Thursday, July 07, 2016

Chupadero and the Blue Nun

by Matt Baca

...The trajectory of the Chupadero, located south of the village of Abo and close to Mountainair, is a vast range of land suitable for cattle rising. A village existed there in the beginning of the last century setting on the vast range land.

Leondez and Cruzita Ulibarri were the founders of a village in the Chupadero. The village grew so that there were less than a dozen houses. A Catholic church built in the Chapudero was a mission for the mother of La Joya. Due to the lack of parishioners, it fell into disuse and the building itself crumbled and only the walls remain. A picture of the church called San David (Davie) still exits.

There is a history of the Jumano Indians living in Texas and Eastern New Mexico, including the Chupadero area. Because of the lack of water in the dry Southwest, there is some evidence of Indians traveling to the Chupadero looking for water. They would quench their thirst at various springs on the Chupadero.

It is from the Spaniards who witnessed the Indians “surping” or “sipping” water from the various water springs that we know of this unusual word, “Chupadero.” The Spaniards came out with the name Chupadero, which means to snort or surp up (draw up) water. Using hollow bamboo sticks, the Indians were able to drink water.

Stealthily, the natives moved in an aura of silence vanishing in the shadows after drinking water only to reappear suddenly as if returning from another dimension.

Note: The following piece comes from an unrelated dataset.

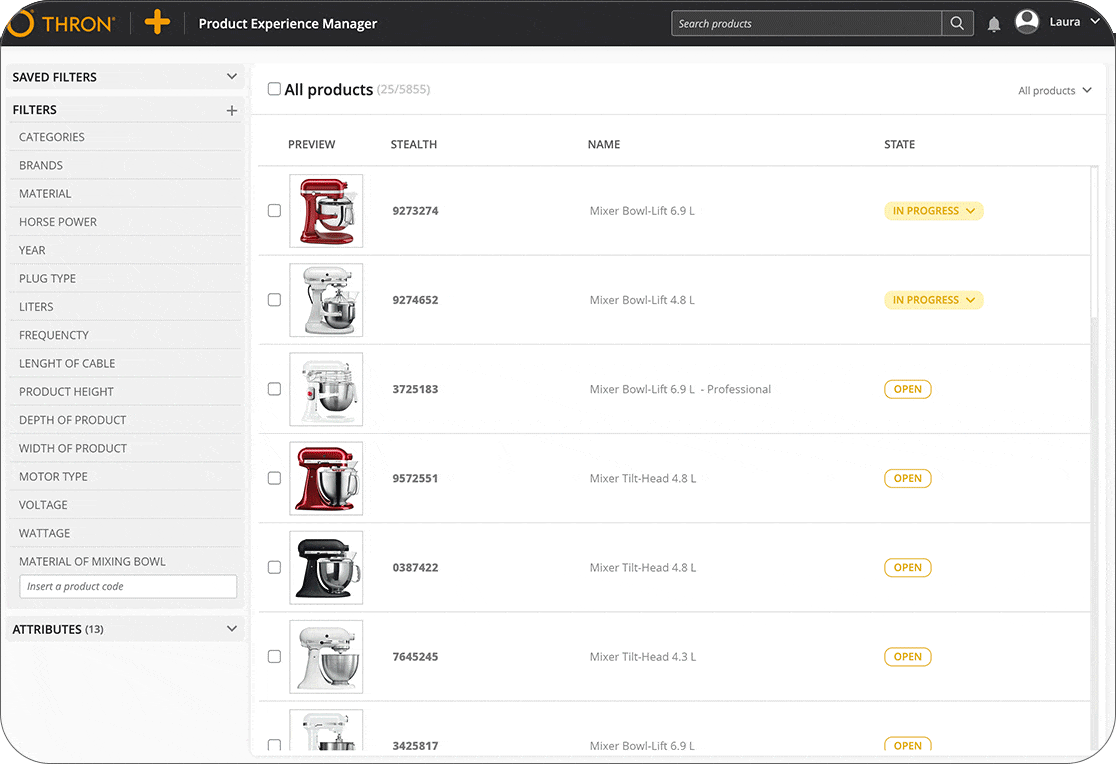
Task: Click Open state badge for product 9572551
Action: 907,478

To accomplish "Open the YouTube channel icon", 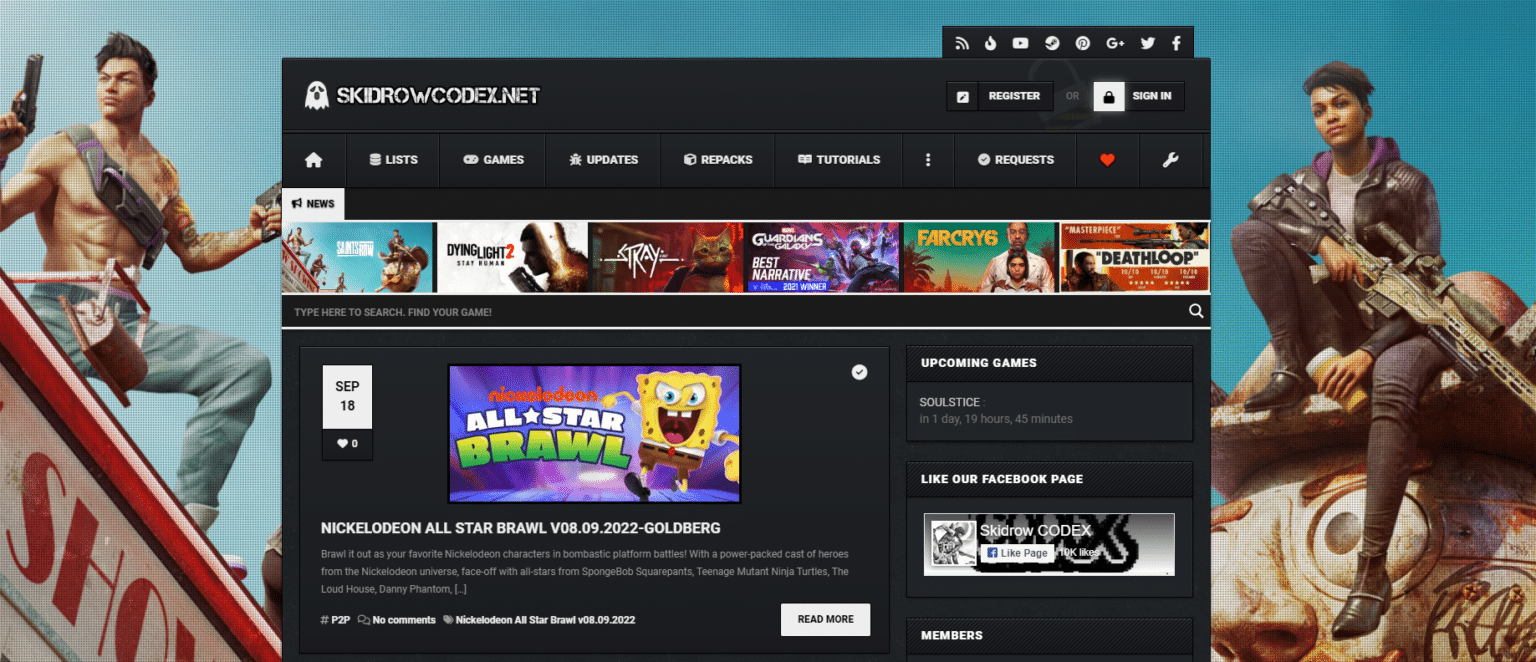I will pyautogui.click(x=1021, y=42).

There is an interesting story about the Jumano Indians in the area of Mountainair, Abo, Grand Quivera and, of course, Chupadero. It has to do with the Catholic nun from Agreda, Spain. It seems she would visit the Indians and tell them about Christ and yet she never left the confines of her convent in Spain. The Indians called her the Blue Nun. Her name was Maria de Jesus Agreda. She wore a blue cloak over a creamed-colored gown.